Gleichwohl führen beide, die Großmächte in der Kulisse, durch Vermittlung der Uno seit vier Wochen in Genf Verhandlungen über einen afghanischen Frieden - bisher ohne Ergebnis.

Auch die untereinander heillos zerstrittenen Parteien der Mudschahidin, in Genf nur als Beobachter dabei, konnten bislang kein Konzept für ein tragbares Ende des Krieges vorlegen.

Der Bereitschaft, das Feuer einzustellen - der geringste Konsens, auf den sich die politischen Führer der sieben Mudschahidin-Gruppen einigen konnten -, steht zudem die Entschlossenheit von 19 ihrer frontnahen Kommandanten entgegen, den Kampf gegen die verhaßten »Schurawi« (Russen) auf jeden Fall zum Endsieg fortzusetzen.
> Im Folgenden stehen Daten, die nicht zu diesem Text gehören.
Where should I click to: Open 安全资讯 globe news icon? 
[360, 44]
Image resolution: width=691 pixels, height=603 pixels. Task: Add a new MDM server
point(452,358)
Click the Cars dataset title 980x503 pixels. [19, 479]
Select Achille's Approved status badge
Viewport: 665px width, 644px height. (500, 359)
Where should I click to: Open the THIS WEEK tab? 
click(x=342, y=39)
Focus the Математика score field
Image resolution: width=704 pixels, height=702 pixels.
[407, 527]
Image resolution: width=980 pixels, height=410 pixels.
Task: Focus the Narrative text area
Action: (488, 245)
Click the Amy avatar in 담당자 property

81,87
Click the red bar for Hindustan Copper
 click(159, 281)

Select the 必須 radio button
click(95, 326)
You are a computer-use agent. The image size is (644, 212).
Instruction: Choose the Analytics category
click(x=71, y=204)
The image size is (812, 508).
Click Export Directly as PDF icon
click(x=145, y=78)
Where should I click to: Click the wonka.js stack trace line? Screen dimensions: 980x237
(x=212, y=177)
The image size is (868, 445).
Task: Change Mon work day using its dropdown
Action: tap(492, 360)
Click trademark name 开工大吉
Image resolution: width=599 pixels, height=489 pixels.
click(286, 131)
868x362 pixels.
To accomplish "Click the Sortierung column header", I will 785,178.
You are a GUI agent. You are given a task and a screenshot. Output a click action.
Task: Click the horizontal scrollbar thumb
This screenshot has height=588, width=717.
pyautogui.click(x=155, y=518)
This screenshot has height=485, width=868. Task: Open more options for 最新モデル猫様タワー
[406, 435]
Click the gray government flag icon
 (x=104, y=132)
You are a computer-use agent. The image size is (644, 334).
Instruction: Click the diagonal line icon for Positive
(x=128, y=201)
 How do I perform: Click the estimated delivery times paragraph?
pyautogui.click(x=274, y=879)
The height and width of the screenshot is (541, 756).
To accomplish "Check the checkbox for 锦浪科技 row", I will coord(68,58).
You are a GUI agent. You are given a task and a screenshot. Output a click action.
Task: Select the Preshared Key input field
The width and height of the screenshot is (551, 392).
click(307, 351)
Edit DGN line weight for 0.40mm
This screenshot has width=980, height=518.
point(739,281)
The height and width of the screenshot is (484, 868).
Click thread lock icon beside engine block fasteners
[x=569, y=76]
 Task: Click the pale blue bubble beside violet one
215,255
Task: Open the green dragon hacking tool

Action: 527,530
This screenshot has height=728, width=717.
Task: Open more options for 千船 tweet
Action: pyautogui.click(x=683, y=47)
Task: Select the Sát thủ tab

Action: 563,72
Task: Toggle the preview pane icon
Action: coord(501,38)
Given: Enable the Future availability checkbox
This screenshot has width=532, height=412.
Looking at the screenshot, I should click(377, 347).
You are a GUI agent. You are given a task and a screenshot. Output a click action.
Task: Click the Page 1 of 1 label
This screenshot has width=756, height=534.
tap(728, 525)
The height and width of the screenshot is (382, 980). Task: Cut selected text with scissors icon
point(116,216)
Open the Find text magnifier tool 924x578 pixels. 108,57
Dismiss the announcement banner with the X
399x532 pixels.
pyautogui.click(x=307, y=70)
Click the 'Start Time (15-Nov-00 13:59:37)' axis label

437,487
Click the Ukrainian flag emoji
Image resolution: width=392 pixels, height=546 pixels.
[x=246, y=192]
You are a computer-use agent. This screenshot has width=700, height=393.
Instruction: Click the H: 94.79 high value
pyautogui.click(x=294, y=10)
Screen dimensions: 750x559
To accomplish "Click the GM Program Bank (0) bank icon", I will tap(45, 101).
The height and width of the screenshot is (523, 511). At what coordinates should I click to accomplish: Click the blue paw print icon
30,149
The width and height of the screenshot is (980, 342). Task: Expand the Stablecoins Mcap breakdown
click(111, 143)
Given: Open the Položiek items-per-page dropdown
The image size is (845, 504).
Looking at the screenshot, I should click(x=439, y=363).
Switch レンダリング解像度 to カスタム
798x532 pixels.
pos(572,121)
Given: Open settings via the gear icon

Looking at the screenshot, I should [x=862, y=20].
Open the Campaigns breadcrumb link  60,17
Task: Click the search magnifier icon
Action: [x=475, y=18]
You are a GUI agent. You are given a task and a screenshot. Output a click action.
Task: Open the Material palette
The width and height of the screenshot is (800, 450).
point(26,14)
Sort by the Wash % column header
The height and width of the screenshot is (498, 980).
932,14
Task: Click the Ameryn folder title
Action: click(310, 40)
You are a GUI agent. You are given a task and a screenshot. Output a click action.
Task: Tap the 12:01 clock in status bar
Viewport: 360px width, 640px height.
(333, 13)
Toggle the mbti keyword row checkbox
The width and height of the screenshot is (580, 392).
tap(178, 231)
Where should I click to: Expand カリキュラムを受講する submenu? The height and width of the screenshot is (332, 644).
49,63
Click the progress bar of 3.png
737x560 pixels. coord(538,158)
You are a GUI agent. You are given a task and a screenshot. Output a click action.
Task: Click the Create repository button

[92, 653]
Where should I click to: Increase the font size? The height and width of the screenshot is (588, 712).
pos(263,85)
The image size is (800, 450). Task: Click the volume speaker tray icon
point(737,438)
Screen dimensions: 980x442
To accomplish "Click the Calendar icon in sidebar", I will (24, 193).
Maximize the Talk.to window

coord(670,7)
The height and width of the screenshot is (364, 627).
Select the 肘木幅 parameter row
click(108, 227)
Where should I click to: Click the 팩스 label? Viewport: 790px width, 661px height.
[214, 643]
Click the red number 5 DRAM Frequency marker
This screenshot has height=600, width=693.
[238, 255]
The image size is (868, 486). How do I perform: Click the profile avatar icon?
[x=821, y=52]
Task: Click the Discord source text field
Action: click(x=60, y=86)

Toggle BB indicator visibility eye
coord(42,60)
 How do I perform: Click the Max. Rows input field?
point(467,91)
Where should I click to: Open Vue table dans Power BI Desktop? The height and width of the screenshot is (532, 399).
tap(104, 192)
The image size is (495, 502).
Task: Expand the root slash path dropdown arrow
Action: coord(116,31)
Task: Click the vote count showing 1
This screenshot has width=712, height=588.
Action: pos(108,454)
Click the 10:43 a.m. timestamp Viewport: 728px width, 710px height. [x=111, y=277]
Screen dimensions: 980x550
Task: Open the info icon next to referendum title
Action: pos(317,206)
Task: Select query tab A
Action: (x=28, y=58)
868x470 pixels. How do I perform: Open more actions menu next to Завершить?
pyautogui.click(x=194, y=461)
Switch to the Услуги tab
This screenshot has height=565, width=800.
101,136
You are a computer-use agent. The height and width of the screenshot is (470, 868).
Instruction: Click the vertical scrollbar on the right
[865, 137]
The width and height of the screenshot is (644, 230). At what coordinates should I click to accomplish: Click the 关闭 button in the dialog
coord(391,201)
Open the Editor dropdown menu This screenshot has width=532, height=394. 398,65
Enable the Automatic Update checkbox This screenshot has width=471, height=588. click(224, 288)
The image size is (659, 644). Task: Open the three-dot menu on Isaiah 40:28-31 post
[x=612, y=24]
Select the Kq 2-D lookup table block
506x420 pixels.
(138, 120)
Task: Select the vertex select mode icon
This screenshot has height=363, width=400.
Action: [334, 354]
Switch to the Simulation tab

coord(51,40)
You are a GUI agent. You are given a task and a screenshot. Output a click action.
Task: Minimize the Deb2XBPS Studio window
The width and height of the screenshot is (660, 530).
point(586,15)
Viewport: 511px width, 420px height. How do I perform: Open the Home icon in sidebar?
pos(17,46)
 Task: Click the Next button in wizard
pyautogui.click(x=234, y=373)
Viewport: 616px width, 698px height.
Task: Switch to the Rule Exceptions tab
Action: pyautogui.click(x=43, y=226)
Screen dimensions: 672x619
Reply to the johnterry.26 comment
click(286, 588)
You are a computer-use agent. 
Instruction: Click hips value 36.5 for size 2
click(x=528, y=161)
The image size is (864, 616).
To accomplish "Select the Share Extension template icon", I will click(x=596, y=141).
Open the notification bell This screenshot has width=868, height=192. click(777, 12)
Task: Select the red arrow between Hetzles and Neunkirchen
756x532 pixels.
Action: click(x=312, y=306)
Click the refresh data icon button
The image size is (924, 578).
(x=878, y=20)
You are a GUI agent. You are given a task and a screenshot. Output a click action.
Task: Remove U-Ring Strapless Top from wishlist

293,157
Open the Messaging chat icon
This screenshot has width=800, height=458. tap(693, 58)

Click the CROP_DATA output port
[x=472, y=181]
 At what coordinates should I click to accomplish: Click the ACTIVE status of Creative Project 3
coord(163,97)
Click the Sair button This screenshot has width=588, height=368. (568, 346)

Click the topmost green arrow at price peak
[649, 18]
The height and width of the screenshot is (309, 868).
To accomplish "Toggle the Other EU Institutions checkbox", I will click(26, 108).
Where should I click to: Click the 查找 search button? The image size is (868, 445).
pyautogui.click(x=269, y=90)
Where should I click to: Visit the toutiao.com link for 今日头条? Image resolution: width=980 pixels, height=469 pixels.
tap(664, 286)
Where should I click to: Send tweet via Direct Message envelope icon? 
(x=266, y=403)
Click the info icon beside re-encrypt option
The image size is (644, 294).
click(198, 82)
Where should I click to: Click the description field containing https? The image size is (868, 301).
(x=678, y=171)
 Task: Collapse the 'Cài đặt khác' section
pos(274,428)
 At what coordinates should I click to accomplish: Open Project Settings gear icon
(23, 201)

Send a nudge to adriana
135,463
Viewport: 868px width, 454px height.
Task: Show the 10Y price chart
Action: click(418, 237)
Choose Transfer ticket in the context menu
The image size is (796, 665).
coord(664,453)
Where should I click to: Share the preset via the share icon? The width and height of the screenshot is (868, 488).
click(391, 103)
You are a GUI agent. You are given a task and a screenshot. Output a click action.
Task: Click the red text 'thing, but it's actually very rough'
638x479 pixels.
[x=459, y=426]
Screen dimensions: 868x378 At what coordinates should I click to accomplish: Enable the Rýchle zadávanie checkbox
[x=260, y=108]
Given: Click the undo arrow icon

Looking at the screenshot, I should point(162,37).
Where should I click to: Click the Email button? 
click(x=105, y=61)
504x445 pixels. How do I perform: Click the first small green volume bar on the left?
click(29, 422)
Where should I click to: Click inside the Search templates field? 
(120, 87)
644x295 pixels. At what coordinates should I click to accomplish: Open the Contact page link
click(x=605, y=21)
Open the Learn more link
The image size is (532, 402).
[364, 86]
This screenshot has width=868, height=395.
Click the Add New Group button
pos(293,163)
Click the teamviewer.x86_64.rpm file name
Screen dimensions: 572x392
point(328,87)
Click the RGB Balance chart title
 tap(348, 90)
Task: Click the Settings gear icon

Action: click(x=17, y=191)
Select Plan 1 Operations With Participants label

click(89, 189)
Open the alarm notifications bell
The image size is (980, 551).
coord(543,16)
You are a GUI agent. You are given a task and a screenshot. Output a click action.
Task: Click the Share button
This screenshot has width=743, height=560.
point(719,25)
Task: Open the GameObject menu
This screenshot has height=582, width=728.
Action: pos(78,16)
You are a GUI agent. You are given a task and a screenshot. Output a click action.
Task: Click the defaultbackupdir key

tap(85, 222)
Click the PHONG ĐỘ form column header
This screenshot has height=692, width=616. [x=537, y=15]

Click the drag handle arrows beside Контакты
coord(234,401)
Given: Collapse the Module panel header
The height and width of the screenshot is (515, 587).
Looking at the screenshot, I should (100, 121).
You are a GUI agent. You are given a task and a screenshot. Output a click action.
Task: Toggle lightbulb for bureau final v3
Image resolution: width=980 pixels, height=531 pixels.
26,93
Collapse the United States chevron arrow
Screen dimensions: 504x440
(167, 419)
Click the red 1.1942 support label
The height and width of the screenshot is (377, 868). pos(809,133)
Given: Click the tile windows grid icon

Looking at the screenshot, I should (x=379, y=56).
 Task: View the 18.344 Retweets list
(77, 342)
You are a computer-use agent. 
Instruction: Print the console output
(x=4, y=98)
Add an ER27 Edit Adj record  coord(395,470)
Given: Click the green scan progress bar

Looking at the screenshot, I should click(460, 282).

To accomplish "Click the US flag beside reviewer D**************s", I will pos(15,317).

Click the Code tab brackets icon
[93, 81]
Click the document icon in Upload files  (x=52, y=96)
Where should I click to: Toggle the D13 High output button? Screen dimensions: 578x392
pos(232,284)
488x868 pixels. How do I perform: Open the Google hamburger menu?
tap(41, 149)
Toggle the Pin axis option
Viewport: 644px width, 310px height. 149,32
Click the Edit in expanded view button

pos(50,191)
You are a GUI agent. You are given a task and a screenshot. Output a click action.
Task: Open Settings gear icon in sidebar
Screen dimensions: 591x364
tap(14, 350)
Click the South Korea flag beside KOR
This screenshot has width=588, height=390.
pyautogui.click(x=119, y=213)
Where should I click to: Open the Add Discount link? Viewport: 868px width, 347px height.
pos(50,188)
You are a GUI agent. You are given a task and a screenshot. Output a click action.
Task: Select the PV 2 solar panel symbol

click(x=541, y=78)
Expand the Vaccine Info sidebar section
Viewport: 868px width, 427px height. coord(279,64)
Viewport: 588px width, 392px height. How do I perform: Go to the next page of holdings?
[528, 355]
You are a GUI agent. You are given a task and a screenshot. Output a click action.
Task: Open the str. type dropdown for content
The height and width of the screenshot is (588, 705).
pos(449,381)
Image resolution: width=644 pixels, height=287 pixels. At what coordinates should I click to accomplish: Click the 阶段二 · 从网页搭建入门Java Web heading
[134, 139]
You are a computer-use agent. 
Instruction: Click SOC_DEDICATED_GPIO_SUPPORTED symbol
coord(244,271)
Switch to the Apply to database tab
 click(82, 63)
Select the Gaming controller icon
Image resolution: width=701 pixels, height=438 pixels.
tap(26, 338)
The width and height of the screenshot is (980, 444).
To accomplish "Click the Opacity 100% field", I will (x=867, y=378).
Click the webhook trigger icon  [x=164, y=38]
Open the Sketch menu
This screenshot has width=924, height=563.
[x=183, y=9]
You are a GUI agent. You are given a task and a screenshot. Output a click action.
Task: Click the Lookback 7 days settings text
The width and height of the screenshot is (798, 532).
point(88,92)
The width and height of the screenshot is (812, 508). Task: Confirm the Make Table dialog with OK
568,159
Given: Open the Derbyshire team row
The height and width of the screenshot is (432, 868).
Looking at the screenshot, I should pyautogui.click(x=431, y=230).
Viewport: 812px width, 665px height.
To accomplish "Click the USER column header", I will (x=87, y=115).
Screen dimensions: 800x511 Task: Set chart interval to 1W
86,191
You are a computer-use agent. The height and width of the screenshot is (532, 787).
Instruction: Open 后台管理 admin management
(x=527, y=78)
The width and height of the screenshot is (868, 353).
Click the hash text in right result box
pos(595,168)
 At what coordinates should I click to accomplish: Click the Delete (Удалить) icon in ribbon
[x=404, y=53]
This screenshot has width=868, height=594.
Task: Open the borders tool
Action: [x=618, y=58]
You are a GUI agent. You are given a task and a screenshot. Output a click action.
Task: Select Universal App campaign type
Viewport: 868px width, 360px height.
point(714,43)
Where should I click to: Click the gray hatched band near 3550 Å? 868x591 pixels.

Beide Seiten, sowohl Moskau und Kabul als auch Teile der Widerstandskämpfer, bemühen sich darum, den 1973 gestürzten afghanischen König Sahir Schah, 73, für ihre Sache zu gewinnen. Der Greis, der, meist kränklich, im Exil in Rom lebt, hat trotz allen Liebeswerbens öffentlich noch nicht erkennen lassen, ob er sich für die Rolle einer überparteilichen Galionsfigur gewinnen läßt.

Nicht genug damit: Der Termin für den sowjetischen Truppenabzug, der längst beschlossene Sache schien, ist durch widersprüchliche Aussagen aus Moskau wieder fraglich.

Anfang Februar hatte Kremlchef Michail Gorbatschow erklärt, die Rückkehr der 115 000 in Afghanistan kämpfenden Sowjet-Soldaten werde am 15. Mai beginnen, wenn sich die Verhandlungspartner in Genf - wie erwartet - bis zum 15. März auf ein gemeinsames Friedenspapier geeinigt hätten.

Durch nachgeschobene Forderungen der Pakistaner wurde nichts daraus, der vorgesehene Termin verstrich. Noch am Stichtag erklärte der Sprecher des Moskauer Außenministeriums, Gennadij Gerassimow, die von Gorbatschow genannte Schamfrist zum Junktim: Egal wann in Genf unterzeichnet werde, die Sowjet-Armee werde erst 60 Tage danach mit ihrem Rückzug beginnen.

Zwei Tage später widersprach ein anderer Sprecher des Außenministeriums, Wadim Perfiljew: »Die Sowjet-Union hat entschieden, ihre Streitkräfte aus Afghanistan abzuziehen, und das werden wir tun.«

Die Hoffnung, anläßlich des Washington-Besuchs von Sowjet-Außenminister Eduard Schewardnadse in der vorigen Woche endlich Aufschluß in dieser wichtigen Frage zu bekommen, erfüllte sich nicht.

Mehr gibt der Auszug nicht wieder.